## START
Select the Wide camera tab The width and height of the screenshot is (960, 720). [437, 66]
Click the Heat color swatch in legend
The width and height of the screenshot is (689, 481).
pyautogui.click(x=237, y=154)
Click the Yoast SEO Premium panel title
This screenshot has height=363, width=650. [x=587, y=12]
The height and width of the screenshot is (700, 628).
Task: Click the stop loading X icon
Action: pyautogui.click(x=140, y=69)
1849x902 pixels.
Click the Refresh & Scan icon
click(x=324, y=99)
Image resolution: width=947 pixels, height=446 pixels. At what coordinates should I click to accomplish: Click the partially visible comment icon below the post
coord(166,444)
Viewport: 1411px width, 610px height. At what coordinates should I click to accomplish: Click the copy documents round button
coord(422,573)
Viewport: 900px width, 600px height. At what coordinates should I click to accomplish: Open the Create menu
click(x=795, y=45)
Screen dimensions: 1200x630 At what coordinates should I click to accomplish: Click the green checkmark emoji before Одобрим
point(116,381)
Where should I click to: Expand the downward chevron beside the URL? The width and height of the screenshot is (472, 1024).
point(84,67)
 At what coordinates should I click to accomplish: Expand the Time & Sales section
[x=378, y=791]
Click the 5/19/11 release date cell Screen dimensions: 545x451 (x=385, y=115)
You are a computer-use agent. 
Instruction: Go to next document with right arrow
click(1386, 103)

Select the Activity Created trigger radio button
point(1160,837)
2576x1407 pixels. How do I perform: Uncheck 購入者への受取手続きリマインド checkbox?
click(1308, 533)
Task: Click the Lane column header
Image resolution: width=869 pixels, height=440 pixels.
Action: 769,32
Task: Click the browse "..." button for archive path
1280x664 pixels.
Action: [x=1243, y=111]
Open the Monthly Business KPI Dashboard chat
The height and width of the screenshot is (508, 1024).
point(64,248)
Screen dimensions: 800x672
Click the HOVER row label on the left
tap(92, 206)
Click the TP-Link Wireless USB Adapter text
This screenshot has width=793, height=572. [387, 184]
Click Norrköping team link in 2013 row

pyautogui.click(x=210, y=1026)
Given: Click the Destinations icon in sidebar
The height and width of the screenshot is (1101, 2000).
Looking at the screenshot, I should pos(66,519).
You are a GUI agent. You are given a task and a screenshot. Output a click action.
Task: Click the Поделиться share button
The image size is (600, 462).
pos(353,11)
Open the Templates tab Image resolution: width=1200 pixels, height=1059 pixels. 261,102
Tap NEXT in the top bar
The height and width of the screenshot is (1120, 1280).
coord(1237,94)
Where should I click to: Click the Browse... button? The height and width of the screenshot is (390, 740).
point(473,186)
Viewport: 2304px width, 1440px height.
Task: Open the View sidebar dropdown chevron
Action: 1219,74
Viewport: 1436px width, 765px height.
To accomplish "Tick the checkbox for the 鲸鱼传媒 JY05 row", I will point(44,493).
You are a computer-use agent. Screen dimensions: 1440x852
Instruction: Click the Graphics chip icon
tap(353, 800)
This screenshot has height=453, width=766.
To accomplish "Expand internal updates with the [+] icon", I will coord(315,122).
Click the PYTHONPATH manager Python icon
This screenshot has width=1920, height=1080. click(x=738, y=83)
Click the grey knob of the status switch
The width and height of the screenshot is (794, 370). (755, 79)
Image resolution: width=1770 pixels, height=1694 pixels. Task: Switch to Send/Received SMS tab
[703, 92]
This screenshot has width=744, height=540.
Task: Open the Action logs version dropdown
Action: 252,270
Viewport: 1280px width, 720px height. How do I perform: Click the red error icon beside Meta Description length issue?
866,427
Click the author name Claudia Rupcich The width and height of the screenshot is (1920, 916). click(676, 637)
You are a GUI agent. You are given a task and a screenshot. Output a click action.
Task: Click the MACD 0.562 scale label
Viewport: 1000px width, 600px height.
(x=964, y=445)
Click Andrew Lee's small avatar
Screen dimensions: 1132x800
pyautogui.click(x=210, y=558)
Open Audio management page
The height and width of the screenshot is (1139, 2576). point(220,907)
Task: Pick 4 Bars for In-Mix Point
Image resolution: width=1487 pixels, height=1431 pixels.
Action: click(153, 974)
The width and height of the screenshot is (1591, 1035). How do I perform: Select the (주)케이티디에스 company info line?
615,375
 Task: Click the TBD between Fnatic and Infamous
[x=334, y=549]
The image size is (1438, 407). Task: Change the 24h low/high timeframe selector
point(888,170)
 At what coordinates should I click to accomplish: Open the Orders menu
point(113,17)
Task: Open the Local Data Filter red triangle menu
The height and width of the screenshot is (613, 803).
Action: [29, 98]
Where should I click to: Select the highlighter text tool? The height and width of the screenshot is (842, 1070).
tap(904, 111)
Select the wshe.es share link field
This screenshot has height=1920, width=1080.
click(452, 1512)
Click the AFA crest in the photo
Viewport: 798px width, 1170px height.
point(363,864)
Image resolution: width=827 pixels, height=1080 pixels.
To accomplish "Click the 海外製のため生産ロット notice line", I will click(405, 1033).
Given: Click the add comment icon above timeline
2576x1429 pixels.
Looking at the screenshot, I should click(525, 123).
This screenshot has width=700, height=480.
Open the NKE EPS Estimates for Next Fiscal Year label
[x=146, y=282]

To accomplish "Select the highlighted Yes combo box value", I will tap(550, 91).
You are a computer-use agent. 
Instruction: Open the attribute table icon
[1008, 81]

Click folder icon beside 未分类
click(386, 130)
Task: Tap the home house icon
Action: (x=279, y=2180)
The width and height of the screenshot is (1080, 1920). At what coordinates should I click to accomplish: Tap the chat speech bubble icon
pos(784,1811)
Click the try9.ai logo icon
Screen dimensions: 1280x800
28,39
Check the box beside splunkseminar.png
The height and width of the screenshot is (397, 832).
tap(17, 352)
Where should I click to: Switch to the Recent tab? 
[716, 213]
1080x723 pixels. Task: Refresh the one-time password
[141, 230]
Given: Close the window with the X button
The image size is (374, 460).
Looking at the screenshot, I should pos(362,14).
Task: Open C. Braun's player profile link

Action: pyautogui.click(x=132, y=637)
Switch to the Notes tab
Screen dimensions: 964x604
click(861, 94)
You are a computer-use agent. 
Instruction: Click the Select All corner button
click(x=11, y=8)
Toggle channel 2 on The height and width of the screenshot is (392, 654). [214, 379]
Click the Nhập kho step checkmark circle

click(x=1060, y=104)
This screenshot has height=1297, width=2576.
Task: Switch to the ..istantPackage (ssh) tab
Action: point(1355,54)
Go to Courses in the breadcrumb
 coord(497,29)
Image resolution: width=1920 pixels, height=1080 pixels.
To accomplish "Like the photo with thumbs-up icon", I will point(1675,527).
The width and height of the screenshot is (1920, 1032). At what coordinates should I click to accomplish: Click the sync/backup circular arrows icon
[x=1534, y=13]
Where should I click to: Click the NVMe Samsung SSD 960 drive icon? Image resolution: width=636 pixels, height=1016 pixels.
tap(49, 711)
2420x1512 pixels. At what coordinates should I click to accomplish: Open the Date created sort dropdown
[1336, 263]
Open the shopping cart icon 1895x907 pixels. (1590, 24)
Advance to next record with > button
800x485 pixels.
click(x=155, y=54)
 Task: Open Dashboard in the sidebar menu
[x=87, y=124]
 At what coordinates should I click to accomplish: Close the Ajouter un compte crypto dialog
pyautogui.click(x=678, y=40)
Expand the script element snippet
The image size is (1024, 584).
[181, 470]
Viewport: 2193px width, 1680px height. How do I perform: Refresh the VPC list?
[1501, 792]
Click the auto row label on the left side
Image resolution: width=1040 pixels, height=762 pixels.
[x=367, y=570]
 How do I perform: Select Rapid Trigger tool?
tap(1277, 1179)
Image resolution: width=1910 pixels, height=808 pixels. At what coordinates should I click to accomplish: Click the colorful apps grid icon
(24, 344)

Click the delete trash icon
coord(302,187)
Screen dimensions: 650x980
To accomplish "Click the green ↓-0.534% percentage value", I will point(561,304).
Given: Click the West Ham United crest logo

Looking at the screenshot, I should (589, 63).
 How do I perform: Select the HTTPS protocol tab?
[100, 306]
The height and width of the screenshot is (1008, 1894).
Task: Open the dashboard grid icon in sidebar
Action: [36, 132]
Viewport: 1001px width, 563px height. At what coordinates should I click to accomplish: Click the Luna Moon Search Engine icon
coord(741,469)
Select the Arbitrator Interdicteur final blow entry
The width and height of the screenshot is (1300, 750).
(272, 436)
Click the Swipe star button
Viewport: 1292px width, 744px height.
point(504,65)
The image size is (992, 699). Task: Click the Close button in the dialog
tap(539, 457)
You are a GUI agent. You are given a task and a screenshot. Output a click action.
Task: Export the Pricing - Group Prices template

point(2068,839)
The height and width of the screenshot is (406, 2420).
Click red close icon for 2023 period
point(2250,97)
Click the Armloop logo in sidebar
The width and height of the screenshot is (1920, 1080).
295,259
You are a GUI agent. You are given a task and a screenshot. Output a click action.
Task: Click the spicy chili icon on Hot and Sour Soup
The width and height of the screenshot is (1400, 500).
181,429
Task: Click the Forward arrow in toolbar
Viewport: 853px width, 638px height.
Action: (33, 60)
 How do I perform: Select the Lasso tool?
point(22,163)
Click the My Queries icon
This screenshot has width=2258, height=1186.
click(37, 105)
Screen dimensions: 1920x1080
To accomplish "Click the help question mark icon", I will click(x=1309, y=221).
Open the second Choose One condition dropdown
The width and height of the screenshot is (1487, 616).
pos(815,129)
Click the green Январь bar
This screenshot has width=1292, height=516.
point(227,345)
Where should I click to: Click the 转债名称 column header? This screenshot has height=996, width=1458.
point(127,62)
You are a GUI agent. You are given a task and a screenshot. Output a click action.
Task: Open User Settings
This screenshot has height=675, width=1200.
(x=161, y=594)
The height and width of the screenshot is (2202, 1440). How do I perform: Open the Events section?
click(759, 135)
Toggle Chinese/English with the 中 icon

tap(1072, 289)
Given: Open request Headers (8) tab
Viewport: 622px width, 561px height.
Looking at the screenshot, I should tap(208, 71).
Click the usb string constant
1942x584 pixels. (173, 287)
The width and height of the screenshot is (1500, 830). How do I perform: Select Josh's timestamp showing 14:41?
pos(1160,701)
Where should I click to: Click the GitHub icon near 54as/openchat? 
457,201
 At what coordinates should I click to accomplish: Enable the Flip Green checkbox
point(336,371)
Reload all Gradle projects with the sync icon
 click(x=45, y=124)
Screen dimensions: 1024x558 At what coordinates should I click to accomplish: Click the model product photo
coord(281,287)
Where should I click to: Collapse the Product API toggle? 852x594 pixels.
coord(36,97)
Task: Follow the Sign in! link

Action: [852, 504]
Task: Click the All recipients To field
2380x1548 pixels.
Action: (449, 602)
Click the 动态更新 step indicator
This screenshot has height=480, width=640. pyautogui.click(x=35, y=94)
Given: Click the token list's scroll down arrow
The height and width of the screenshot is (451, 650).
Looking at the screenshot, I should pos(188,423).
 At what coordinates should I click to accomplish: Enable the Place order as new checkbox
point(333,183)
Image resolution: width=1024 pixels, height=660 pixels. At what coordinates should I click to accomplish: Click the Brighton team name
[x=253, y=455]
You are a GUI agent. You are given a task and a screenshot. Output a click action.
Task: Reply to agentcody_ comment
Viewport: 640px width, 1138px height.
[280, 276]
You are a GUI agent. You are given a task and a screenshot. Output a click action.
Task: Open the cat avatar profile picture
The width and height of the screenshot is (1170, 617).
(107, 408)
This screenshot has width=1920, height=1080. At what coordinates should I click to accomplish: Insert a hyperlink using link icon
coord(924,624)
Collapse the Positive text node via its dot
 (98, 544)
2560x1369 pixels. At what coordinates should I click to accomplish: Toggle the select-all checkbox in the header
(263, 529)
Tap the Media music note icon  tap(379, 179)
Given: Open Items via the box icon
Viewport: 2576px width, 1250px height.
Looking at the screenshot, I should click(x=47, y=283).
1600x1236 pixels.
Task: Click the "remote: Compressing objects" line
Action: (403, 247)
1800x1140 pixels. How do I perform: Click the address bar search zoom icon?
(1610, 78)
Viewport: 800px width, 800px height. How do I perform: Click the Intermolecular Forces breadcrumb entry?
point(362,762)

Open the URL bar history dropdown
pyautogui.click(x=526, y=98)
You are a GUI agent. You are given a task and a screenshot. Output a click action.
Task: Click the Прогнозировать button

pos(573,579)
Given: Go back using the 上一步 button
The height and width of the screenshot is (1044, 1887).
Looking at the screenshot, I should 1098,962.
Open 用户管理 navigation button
## END
**WHAT IS BEING ASKED**
Format the stretch of rows from the start through the line containing "tap(92, 206)" as a numbered list, leaving out blank lines.

**ANSWER BELOW**
1. Select the Wide camera tab The width and height of the screenshot is (960, 720). [437, 66]
2. Click the Heat color swatch in legend
3. The width and height of the screenshot is (689, 481).
4. pyautogui.click(x=237, y=154)
5. Click the Yoast SEO Premium panel title
6. This screenshot has height=363, width=650. [x=587, y=12]
7. The height and width of the screenshot is (700, 628).
8. Task: Click the stop loading X icon
9. Action: pyautogui.click(x=140, y=69)
10. 1849x902 pixels.
11. Click the Refresh & Scan icon
12. click(x=324, y=99)
13. Image resolution: width=947 pixels, height=446 pixels. At what coordinates should I click to accomplish: Click the partially visible comment icon below the post
14. coord(166,444)
15. Viewport: 1411px width, 610px height. At what coordinates should I click to accomplish: Click the copy documents round button
16. coord(422,573)
17. Viewport: 900px width, 600px height. At what coordinates should I click to accomplish: Open the Create menu
18. click(x=795, y=45)
19. Screen dimensions: 1200x630 At what coordinates should I click to accomplish: Click the green checkmark emoji before Одобрим
20. point(116,381)
21. Where should I click to: Expand the downward chevron beside the URL? The width and height of the screenshot is (472, 1024).
22. point(84,67)
23.  At what coordinates should I click to accomplish: Expand the Time & Sales section
24. [x=378, y=791]
25. Click the 5/19/11 release date cell Screen dimensions: 545x451 (x=385, y=115)
26. You are a computer-use agent. 
27. Instruction: Go to next document with right arrow
28. click(1386, 103)
29. Select the Activity Created trigger radio button
30. point(1160,837)
31. 2576x1407 pixels. How do I perform: Uncheck 購入者への受取手続きリマインド checkbox?
32. click(1308, 533)
33. Task: Click the Lane column header
34. Image resolution: width=869 pixels, height=440 pixels.
35. Action: 769,32
36. Task: Click the browse "..." button for archive path
37. 1280x664 pixels.
38. Action: [x=1243, y=111]
39. Open the Monthly Business KPI Dashboard chat
40. The height and width of the screenshot is (508, 1024).
41. point(64,248)
42. Screen dimensions: 800x672
43. Click the HOVER row label on the left
44. tap(92, 206)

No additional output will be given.